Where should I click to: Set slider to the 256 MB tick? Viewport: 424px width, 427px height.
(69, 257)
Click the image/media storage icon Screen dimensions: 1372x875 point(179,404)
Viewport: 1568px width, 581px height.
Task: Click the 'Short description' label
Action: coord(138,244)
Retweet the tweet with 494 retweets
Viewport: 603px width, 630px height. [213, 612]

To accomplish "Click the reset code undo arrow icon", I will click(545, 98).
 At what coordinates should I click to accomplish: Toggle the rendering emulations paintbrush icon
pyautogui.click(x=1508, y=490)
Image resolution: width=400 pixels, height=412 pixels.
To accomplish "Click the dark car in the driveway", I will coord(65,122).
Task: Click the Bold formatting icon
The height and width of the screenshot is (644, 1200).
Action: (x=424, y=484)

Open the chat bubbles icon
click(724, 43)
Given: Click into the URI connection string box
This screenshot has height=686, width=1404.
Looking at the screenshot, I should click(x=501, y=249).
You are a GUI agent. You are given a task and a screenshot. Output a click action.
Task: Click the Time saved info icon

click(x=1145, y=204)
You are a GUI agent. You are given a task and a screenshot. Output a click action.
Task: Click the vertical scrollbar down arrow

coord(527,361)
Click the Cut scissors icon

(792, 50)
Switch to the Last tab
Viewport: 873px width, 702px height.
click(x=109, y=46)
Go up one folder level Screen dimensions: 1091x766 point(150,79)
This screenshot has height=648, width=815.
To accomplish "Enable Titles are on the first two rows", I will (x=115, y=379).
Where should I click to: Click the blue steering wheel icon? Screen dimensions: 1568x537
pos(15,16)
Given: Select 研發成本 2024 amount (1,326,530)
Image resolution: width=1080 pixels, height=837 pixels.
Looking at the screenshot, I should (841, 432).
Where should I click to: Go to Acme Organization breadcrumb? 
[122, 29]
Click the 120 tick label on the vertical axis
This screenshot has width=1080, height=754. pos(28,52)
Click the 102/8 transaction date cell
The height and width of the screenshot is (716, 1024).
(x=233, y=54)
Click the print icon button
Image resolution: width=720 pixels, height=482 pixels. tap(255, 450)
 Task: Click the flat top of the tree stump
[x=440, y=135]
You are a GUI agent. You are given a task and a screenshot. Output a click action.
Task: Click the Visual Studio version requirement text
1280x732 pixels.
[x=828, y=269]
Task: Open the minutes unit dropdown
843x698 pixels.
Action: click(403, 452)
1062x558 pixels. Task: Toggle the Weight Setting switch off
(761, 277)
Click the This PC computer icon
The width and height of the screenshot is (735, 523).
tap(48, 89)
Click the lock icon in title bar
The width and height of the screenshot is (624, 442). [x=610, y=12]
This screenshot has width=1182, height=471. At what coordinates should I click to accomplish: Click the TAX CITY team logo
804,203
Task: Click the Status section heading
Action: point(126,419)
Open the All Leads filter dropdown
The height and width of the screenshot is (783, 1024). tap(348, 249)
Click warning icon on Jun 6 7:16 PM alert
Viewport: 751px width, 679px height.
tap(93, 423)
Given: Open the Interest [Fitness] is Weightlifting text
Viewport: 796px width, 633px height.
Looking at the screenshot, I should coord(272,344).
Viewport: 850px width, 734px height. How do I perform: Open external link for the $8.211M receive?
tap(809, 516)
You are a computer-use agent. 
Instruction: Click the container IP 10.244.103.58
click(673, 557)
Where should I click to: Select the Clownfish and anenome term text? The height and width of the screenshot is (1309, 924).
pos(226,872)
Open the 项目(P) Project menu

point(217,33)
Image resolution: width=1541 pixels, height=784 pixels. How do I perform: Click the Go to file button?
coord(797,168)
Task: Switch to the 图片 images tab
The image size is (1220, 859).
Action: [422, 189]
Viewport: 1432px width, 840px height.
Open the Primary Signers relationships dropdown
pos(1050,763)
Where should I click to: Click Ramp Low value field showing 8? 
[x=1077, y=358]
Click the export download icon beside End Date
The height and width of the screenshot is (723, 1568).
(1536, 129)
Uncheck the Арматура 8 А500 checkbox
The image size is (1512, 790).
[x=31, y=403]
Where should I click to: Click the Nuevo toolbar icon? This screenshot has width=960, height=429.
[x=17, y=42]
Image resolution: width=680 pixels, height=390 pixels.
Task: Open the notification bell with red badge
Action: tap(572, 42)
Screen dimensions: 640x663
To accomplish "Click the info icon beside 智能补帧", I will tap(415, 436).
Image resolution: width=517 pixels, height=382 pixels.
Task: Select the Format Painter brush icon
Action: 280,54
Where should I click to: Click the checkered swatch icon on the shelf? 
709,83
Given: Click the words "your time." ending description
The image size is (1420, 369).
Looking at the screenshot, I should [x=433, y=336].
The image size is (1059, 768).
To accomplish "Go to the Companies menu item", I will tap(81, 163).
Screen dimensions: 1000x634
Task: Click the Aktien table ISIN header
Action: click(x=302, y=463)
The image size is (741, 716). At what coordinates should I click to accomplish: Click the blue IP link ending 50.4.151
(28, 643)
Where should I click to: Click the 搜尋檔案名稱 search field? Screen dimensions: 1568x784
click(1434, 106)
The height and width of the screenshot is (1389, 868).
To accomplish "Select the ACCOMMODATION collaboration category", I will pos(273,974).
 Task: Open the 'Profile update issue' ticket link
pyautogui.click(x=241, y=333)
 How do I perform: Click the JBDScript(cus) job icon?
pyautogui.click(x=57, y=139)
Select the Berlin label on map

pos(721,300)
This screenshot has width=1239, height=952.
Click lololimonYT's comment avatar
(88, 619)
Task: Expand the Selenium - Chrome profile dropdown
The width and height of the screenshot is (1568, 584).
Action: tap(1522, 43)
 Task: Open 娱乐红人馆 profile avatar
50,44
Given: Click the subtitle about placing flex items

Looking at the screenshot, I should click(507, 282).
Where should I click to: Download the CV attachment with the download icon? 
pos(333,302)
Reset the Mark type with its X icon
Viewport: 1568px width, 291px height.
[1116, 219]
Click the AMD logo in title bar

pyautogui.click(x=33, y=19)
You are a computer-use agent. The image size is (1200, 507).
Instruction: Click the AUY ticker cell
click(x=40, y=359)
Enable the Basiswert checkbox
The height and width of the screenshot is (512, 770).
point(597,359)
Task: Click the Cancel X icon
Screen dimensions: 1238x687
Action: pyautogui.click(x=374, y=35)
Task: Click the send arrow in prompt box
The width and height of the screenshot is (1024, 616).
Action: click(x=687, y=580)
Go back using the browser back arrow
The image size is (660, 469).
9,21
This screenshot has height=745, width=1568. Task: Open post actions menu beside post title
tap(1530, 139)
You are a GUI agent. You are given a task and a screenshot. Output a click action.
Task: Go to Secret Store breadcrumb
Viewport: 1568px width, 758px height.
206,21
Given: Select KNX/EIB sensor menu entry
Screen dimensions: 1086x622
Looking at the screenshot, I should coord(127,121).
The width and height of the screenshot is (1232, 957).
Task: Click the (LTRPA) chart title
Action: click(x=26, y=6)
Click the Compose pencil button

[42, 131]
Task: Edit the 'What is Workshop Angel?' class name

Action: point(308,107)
================
▶ EXERCISE OBJECTIVE
Using the data above, reproduce exactly the lines from the line that contains "Where should I click to: Download" through the line that contains "Task: Click the send arrow in prompt box", including both.

▶ TASK RESPONSE
Where should I click to: Download the CV attachment with the download icon? 
pos(333,302)
Reset the Mark type with its X icon
Viewport: 1568px width, 291px height.
[1116, 219]
Click the AMD logo in title bar

pyautogui.click(x=33, y=19)
You are a computer-use agent. The image size is (1200, 507).
Instruction: Click the AUY ticker cell
click(x=40, y=359)
Enable the Basiswert checkbox
The height and width of the screenshot is (512, 770).
point(597,359)
Task: Click the Cancel X icon
Screen dimensions: 1238x687
Action: pyautogui.click(x=374, y=35)
Task: Click the send arrow in prompt box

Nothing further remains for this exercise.